Organiseren, flexibel zijn en samen optrekken
Elke morgen als ik opsta denk ik: uit de veren en aan de slag, want er is veel te doen vandaag!
Je hebt een vast rondje met je werk bij de koeien, maar elke dag komen er ook dingen tussendoor of valt er iets tegen. Dat zijn we gewend als boeren, vooral in de zomer, als je naar het weer zit te kijken wanneer je in het land aan het werk wil. Je probeert het goed te organiseren, moet ook flexibel zijn en een dag is zo om.
In onze vereniging voel ik ook die energie om veel te doen en alle veranderingen samen op te pakken.
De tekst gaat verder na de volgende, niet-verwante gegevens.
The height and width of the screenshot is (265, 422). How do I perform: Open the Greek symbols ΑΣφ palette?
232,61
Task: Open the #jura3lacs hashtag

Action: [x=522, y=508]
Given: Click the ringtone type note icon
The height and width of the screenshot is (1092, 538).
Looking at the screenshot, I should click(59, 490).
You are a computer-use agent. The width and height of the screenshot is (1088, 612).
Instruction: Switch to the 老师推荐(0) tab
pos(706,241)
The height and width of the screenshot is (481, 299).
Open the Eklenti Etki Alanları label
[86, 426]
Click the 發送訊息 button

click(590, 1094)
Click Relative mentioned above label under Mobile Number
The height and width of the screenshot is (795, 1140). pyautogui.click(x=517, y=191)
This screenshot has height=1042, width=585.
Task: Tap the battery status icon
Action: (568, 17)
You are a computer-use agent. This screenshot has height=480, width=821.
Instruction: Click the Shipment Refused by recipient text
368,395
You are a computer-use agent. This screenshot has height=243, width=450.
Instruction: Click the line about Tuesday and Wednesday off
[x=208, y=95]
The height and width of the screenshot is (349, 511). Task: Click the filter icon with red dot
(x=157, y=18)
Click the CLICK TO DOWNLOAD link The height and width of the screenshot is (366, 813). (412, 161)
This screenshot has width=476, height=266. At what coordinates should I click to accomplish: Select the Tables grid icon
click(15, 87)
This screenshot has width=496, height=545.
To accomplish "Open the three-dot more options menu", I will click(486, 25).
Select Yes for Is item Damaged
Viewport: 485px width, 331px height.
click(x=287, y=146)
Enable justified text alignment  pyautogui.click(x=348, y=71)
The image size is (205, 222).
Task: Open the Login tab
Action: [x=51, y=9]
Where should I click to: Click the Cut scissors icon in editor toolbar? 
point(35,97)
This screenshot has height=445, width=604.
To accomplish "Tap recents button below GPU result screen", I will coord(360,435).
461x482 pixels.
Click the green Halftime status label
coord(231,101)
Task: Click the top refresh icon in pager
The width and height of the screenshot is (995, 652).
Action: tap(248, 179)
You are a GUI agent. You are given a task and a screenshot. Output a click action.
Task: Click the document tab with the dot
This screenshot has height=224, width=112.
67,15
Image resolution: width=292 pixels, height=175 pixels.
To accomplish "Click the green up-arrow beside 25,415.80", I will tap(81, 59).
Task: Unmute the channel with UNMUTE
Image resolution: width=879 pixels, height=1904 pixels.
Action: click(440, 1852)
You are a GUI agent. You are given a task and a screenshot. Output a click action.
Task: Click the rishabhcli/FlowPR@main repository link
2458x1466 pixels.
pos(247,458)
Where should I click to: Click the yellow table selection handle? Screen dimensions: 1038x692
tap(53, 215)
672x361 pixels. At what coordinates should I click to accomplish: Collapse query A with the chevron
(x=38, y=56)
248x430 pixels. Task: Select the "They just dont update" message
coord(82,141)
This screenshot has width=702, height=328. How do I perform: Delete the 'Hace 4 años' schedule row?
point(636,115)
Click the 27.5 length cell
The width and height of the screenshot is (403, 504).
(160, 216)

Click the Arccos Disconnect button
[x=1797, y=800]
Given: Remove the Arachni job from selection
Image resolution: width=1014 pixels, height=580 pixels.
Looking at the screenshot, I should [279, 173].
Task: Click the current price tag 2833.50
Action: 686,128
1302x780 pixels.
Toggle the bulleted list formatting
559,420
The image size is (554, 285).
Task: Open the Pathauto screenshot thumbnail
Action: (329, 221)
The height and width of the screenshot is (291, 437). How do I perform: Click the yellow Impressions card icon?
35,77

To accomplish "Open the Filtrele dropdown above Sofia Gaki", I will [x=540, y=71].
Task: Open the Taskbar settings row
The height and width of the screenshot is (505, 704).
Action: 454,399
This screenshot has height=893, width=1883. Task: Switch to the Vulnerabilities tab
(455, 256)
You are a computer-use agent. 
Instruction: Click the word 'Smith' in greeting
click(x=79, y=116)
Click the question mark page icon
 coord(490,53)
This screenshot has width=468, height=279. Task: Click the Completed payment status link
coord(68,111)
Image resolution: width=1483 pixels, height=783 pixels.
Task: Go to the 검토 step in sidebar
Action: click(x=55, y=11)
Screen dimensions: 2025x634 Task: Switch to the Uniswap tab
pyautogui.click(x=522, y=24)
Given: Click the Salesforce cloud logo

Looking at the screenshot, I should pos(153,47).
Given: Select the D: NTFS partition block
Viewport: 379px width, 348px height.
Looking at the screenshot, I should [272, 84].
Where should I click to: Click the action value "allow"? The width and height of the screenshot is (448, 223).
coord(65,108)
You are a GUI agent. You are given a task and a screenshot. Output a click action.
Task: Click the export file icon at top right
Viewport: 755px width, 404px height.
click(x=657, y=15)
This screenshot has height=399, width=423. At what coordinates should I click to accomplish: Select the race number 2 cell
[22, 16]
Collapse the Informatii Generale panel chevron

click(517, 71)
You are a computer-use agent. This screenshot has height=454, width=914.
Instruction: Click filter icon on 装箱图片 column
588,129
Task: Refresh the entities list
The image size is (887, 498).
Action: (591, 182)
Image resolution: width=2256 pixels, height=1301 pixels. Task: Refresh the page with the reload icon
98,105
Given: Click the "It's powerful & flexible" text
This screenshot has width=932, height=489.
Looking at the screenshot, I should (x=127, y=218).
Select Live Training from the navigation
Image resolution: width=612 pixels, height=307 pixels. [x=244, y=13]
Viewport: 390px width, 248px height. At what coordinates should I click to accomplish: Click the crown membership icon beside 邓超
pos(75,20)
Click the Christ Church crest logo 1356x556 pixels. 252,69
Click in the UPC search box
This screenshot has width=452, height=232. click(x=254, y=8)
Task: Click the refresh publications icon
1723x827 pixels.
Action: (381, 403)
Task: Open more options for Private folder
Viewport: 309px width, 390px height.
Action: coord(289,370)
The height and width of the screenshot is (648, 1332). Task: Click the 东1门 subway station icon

Dit heeft erin geresulteerd dat Water Land & Dijken een vereniging is die naast het agrarisch natuurbeheer, waar we eigenlijk voor zijn opgericht, steeds meer projecten ‘eromheen’ doet. Denk bijvoorbeeld aan boerderijeducatie, bodemcoaches, de GLB-pilot of een gebiedsproces in Waterland-Oost. Door zo op een breed veld actief te zijn creëren we meerwaarde voor onze leden.
Ons brede werkveld zorgt er ook voor dat we door veel andere groene organisaties gevraagd worden in overleggen om mee te denken met het maken van plannen. Het is natuurlijk mooi dat we zo aan het begin al om de tafel zitten bij projecten voor onze leden. Wat mij wel opvalt is dat ik als voorzitter aan tafel zit bij deze overleggen maar dat de stem van de landbouw, in mijn ogen, vaak ondervertegenwoordigd is. Andere partijen worden door mensen vertegenwoordigd waarvan dit werk hun baan is en die partijen zijn stevig georganiseerd. Als boerenvertegenwoordiger zitten wij hier weliswaar met veel kennis en verantwoordelijkheid, maar tegelijkertijd doen we het ‘erbij’, naast ons eigen bedrijf.
Goed georganiseerd zijn en samen optrekken is essentieel om onze belangen goed te vertegenwoordigen in alle dingen die op ons afkomen als sector.
Blij ben ik dan ook met de goede samenwerking tussen de nieuwe Vereniging voor Behoud Boeren Waterland, LTO en Water, Land & Dijken. Met behoud van ieders identiteit trekken we steeds vaker samen op en vervult Water, Land & Dijken haar taak als bruggenbouwer tussen het agrarisch ondernemerschap van onze leden en een sterke plattelandsnatuur.
Het is februari, de dagen worden weer langer, ik kan me nu niet voorstellen dat ik straks de plas-dras pomp weer aanzet, want het is op dit moment nog zo nat in het land. En er komt een winterse periode aan. Maar toch weten we dat het voorjaar er daarna aankomt, het gras weer gaat groeien en de weidevogels weer komen. Ik heb er zin in!